Like other performers who remain inventive and artistically restless throughout their careers, Hersch has proven the irrelevancy of age. As have many of the musicians Hersch knew, including Jaki Byard or Stan Getz or Toots Thielemans. It’s a measure only of the years spent on earth. A creative mind can remain young forever, and its output may become eternal. Nonetheless…
Fred Hersch is sixty?
His accomplishments, experiences, performances and recordings abound and their abundance may suggest his age. However, Hersch’s energy, individuality and vast range of interests are still those of someone still enjoying the excitement of experimenting with an art form and still realizing the possibilities afforded by a jazz career. Hersch’s love of the music remains undiminished, and he offers his inimitable contributions in return.
Fred Hersch is sixty!
With his enthusiastic ambition, Hersch has developed more events surrounding his landmark birthday than space in this review allows. But one of those events is the release of a solo album, recorded at the Civic Center Concert Hall in Windham, New York during that city’s 2014 Chamber Music Festival. Fred Hersch Solo is the latest confirmation of Hersch’s singular style, unlike any others in jazz. It’s a style that only strengthens progressively as he follows his own muse to lead jazz in new directions.

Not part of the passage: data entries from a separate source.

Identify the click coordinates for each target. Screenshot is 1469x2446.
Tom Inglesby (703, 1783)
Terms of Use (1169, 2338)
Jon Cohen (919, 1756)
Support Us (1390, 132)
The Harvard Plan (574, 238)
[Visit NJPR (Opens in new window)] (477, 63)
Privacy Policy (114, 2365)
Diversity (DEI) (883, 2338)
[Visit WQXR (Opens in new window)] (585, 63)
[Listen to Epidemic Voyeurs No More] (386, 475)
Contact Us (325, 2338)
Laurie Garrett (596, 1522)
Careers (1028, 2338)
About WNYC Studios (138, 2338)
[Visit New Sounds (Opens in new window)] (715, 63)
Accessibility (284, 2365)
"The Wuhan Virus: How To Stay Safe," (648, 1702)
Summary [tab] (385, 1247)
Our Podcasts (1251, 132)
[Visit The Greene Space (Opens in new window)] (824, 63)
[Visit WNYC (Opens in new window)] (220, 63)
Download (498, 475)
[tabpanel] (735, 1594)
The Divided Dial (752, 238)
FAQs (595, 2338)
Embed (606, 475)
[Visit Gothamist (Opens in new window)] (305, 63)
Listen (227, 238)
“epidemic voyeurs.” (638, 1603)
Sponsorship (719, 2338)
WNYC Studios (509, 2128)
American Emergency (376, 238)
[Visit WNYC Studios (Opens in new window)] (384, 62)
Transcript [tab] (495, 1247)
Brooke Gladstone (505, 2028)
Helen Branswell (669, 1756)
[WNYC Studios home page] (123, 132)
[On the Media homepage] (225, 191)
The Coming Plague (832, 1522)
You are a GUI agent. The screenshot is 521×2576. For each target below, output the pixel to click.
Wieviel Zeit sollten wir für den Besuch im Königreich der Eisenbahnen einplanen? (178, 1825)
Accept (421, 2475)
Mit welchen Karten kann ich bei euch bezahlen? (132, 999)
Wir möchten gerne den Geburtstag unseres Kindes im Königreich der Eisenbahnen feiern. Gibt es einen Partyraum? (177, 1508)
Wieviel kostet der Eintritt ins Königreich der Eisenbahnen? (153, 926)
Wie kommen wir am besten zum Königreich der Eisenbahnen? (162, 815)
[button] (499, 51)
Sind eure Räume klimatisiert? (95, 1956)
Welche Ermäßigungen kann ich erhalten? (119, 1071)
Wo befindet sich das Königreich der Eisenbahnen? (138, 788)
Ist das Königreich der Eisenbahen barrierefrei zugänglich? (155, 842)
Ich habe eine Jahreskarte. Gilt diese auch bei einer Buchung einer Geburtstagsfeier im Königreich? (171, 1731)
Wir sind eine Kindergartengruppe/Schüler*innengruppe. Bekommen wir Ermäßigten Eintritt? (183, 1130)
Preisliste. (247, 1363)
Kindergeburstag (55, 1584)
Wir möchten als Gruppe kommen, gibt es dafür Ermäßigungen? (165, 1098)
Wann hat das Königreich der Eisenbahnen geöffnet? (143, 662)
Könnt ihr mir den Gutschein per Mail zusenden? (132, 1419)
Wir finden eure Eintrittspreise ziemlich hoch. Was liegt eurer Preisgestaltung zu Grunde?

In several ways, Fred Hersch Solo follows accustomed paths, such as tributes to his favorite composers including Antonio Carlos Jobim, Duke Ellington and especially Thelonious Monk. Hersch mixes the three. He incorporates Monk’s occasional sparseness, off-the-cuff playfulness and defiance of the confines of meter while remaining within a time signature. In the case of Ellington’s “Caravan,” a pointillistic musical description of camels’ ambling across the desert, Hersch asserts at times hints of tango and at other times more fully chorded samba intimations. Quite the combination. But it works. And it remains entirely individualistic as Hersch makes the song his own, neither an imitation nor a tribute.
And that’s the thing. Hersch, by asserting his personality into his music, has developed a recognizable style of his own, while contributing to the jazz canon and while expanding jazz beyond its traditional borders.
Seemingly inspired by his first solo recording in 1993 in Concord’s Maybeck Recital Hall Series, or at least intrigued by the possibilities its format afforded, Hersch went on to record nine more solo albums, culminating in Fred Hersch Solo. His orchestral approach allows him to enthrall an audience alone, moving from the romanticism of “The Song Is You” to the propulsive energy of “Whirl.” It is evident that Hersch has achieved his potential as an artist as he veers without category between classical references and jazz and pop and standards and other musical forms to express with lyrical soulfulness his own personality. Throughout his entire career, Hersch has remained constant in his devotion to the piano’s sound. Now, Fred Hersch Solo bookends his Maybeck album with his diligent attention to the effect of his touch as the piano’s strings resonate within a building originally designed for precise acoustical separation and the heightening of human experience. Two small older structures that elevate the sound within separate the two decades and complement not just Hersch’s career, but his growth. Hersch’s latest album never was meant to be distributed. However, so satisfied was Hersch when he heard the archival recording of the Windham concert that he decided that its perfect combination of elements—audio engineering, acoustics, repertoire, audience response, spirituality—deserved a widespread release.
The heart of Hersch’s performance occurs from its start as he converts Jobim’s “Olha Maria” into a rubato etude of Romanticism that glides between affecting improvised minor-key melancholy and rippling melodic references. And then, to lighten the proceedings, Hersch turns the Jobim tribute into a medley with the inclusion of a coruscating version of “O Grande Amor.”
Throughout the album Hersch enlarges upon his recognition of the beauty of classical composition and the directness of popular music as he continues to blend them. His “Pastorale” comprises a dedication to Romanticist Robert Schumann, and the piece is entirely appropriate to the intent of the Windham festival. “Pastorale’s” meditative pace continues as Hersch adapts “The Song Is You” to the classical piece’s lyrical, explorative style as he composes his own introduction of delicacy and re-harmonized invention.
Hersch chose to end his concert with a popular song familiar to the audience but perhaps of personal lyrical significance to him. Consistent with the spirit of the concert, “Both Sides Now” adapts to Hersch’s style with melodic allusions found within instant improvised composition. Irony occurs when one considers the lyrics. “Well something’s lost, but something’s gained / In living every day / I’ve looked at life / From both sides now / From up and down….” Though the words remain unsung, they may imply the basis for Hersch’s passion for the piece as he applies his decades of musical experience to transcendence.
Fred Hersch Solo is sixty…
…minutes of a jazz master in absolute command of his artistry.